[Items from a data source]
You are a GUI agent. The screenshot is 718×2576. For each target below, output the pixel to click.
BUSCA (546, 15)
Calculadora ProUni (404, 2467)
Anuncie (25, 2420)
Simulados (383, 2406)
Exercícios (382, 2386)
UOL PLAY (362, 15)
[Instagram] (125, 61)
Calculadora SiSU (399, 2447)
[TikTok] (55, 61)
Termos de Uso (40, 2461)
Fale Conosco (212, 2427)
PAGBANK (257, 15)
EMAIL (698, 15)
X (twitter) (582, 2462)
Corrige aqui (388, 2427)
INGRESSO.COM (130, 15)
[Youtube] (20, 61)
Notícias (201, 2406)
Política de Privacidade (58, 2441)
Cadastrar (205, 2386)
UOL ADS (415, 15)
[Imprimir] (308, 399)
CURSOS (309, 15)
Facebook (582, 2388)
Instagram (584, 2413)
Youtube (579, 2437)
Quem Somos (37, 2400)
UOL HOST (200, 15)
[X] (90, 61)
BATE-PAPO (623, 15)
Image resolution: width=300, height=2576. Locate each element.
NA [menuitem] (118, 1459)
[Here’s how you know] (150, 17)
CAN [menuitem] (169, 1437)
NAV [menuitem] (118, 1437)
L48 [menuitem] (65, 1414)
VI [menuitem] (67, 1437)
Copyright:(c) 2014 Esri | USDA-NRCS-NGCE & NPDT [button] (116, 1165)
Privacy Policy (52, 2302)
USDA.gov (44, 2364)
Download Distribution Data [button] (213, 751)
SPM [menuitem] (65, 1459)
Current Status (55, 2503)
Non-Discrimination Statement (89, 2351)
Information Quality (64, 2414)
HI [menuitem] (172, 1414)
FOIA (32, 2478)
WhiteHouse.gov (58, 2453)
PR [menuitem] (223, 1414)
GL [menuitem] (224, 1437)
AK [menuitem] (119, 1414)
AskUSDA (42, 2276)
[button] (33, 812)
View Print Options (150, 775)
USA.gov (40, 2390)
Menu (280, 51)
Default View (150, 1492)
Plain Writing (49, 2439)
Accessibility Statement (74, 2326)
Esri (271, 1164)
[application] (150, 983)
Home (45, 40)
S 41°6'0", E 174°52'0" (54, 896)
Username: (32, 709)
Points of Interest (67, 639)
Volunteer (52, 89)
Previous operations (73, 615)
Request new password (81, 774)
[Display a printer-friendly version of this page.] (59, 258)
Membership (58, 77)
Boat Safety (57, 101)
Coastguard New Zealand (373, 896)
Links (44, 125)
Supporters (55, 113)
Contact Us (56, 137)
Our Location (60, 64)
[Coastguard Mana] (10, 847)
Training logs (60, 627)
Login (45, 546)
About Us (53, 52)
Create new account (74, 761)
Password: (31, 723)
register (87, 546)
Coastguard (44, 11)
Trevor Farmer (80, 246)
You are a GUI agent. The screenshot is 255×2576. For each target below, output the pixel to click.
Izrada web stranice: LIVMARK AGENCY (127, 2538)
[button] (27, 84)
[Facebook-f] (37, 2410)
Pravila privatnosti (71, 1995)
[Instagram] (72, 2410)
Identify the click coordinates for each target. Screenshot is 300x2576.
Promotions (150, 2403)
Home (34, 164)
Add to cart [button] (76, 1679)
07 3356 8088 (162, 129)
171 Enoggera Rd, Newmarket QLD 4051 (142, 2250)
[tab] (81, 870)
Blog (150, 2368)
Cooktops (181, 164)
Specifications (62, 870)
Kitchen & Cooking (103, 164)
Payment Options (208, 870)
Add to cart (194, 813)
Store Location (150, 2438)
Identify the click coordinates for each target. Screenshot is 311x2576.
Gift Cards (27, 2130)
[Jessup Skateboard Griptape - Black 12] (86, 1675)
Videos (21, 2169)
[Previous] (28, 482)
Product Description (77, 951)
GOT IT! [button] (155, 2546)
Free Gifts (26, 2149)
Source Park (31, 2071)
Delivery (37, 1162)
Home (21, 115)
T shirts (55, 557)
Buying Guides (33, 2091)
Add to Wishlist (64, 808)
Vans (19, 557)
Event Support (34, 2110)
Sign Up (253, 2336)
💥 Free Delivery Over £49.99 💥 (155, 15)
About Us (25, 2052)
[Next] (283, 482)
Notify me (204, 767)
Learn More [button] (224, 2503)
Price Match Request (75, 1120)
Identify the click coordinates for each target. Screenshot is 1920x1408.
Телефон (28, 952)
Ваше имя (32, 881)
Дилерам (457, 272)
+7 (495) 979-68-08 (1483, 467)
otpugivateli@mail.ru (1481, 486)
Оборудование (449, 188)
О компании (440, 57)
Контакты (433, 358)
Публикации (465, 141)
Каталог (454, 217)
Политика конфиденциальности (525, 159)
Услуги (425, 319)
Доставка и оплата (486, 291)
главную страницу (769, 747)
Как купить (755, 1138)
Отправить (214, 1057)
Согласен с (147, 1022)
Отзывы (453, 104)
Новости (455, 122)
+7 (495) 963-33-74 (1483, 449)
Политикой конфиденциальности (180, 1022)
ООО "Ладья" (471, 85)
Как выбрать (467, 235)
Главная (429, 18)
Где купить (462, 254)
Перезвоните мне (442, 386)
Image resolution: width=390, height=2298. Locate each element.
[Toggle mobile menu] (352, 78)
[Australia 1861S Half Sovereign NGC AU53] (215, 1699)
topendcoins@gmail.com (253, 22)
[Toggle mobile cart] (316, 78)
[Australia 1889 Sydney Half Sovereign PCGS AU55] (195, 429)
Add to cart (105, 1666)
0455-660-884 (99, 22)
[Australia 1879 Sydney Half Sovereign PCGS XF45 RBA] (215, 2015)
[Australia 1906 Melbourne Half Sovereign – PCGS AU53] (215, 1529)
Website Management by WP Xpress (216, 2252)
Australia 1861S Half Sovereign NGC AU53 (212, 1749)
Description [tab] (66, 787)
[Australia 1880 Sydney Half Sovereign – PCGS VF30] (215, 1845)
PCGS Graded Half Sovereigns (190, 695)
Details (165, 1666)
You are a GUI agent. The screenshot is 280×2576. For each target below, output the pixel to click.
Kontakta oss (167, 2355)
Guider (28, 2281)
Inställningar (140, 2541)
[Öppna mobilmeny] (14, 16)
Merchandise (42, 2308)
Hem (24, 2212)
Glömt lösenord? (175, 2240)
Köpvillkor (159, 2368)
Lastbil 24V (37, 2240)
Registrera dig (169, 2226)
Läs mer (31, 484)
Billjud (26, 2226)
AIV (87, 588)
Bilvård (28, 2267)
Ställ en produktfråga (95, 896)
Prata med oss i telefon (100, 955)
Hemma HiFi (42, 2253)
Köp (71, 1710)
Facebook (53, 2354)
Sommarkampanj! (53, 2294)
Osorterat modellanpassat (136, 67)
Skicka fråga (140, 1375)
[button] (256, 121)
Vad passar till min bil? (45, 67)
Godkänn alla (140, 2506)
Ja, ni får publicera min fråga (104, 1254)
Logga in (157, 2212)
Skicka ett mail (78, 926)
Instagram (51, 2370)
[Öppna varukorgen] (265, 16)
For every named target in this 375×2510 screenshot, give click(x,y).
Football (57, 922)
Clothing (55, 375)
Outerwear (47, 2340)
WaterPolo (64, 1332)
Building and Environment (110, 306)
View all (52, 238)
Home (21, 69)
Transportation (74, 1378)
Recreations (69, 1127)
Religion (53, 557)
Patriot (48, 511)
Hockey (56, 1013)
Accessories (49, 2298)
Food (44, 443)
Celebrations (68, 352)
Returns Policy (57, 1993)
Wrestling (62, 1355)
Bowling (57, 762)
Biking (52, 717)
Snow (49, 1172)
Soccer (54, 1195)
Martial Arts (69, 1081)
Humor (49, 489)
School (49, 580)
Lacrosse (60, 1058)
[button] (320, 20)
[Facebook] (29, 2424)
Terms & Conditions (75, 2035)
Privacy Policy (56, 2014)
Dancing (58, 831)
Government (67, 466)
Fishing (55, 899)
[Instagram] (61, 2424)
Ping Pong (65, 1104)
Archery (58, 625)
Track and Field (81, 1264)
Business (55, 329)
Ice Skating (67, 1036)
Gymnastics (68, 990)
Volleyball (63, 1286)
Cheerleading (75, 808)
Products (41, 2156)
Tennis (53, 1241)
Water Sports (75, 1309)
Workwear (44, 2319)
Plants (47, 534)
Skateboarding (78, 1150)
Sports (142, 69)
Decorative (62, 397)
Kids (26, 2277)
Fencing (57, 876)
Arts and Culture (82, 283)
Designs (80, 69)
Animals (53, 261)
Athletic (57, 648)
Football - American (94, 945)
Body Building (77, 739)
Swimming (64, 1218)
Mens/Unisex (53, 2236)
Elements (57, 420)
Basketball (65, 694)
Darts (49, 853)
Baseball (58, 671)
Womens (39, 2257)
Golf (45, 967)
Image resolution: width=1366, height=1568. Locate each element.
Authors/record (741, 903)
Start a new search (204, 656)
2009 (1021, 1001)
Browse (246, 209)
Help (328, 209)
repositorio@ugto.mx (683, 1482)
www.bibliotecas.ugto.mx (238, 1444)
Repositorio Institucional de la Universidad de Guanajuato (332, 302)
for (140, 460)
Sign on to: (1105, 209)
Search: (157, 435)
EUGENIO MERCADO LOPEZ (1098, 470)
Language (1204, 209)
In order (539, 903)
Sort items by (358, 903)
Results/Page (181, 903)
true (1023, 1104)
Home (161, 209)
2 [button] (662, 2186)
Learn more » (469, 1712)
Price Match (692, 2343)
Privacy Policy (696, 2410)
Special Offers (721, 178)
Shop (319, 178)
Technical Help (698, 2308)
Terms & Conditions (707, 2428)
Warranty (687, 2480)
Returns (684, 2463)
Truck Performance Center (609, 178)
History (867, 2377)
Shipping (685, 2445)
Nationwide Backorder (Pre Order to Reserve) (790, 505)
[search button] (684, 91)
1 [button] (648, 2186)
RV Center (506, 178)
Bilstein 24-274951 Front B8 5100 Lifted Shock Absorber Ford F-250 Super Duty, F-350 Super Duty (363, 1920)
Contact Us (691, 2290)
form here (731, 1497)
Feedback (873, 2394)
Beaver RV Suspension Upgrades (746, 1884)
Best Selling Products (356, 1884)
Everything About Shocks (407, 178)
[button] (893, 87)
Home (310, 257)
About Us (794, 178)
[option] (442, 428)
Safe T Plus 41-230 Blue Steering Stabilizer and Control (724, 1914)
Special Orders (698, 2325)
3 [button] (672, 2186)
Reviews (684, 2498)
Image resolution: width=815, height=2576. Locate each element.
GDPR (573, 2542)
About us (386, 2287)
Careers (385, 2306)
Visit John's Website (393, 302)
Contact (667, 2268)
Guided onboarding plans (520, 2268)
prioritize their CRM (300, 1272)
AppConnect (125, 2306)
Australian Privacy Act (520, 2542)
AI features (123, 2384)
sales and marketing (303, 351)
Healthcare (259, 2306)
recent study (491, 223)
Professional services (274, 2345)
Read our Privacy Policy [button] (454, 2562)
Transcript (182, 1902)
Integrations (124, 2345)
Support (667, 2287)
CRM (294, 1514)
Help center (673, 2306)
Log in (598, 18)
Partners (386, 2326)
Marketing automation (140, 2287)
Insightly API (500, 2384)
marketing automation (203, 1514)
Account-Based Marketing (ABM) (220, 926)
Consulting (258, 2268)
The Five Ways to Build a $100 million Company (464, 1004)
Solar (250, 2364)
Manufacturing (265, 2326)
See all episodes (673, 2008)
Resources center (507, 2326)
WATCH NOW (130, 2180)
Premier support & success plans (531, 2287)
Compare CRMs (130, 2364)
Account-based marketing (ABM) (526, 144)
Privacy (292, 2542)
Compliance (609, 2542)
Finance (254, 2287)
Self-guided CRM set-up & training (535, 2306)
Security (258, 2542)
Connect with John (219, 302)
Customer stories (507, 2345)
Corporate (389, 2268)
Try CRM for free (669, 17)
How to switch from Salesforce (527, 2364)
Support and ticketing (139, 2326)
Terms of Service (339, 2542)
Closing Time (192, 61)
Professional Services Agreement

__Task requirements__
Given the records above, restate word for word only the lines starting at the one with "Everything About Shocks (407, 178)" and ending at the one with "Consulting (258, 2268)".

__Output for this exercise__
Everything About Shocks (407, 178)
[button] (893, 87)
Home (310, 257)
About Us (794, 178)
[option] (442, 428)
Safe T Plus 41-230 Blue Steering Stabilizer and Control (724, 1914)
Special Orders (698, 2325)
3 [button] (672, 2186)
Reviews (684, 2498)
Image resolution: width=815, height=2576. Locate each element.
GDPR (573, 2542)
About us (386, 2287)
Careers (385, 2306)
Visit John's Website (393, 302)
Contact (667, 2268)
Guided onboarding plans (520, 2268)
prioritize their CRM (300, 1272)
AppConnect (125, 2306)
Australian Privacy Act (520, 2542)
AI features (123, 2384)
sales and marketing (303, 351)
Healthcare (259, 2306)
recent study (491, 223)
Professional services (274, 2345)
Read our Privacy Policy [button] (454, 2562)
Transcript (182, 1902)
Integrations (124, 2345)
Support (667, 2287)
CRM (294, 1514)
Help center (673, 2306)
Log in (598, 18)
Partners (386, 2326)
Marketing automation (140, 2287)
Insightly API (500, 2384)
marketing automation (203, 1514)
Account-Based Marketing (ABM) (220, 926)
Consulting (258, 2268)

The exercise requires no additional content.